In the Supreme Court’s judgement on Monday, acting judge of appeal Dave Smuts noted that Florin has by now served a period of more than 25 years in prison, and is eligible to be considered for release in terms of the regulations issued under the Correctional Service Act of 2012, which replaced the 1998 Prisons Act.
The National Release Board informed Florin in a letter in May 2022 that non-Namibian offenders in Namibian prisons cannot be considered for release on full parole unless they have permanent residence status in Namibia.
Given his status as a foreigner without permanent residence in Namibia, Florin would only be eligible for release on probation, and not on parole, the National Release Board informed him.
In an application filed at the Windhoek High Court in January 2023, Florin asked the court to declare that he is serving his sentence under the Prisons Act of 1959, and also to declare that he is immediately eligible to be considered for release on parole.
Florin also complained that the National Release Board’s differentiation between Namibian and non-Namibian prisoners when considering whether to release an inmate on parole amounted to unfair discrimination.

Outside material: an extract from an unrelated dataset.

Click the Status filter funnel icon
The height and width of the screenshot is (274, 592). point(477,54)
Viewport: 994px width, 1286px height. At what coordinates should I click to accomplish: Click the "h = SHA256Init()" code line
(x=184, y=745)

Florin’s application in the High Court was dismissed in April last year, when judge Boas Usiku found that Florin is serving his sentence under the 1998 Prisons Act, which applied on the date he was sentenced, as was found by the Supreme Court in August 2016 as well.
Smuts noted in the appeal judgement this week that according to the prison authorities, eligibility to an early release on parole and on probation is the same in practice and effect.
According to a directive issued by the commissioner general of the Namibian Correctional Service, a foreign national without the right to reside in Namibia would be deported from Namibia once released from prison, and unlike prisoners released on parole, it would not be possible for the prison authorities to continue to monitor and supervise the person once they have been released and deported.
“The differentiation contemplated by the directive and as applied by the [National Release] Board is thus rationally connected to a legitimate objective,” Smuts said, dismissing the claim that it amounts to unfair discrimination.
Acting judges of appeal Theo Frank and Esi Schimming-Chase agreed with Smuts’ judgement.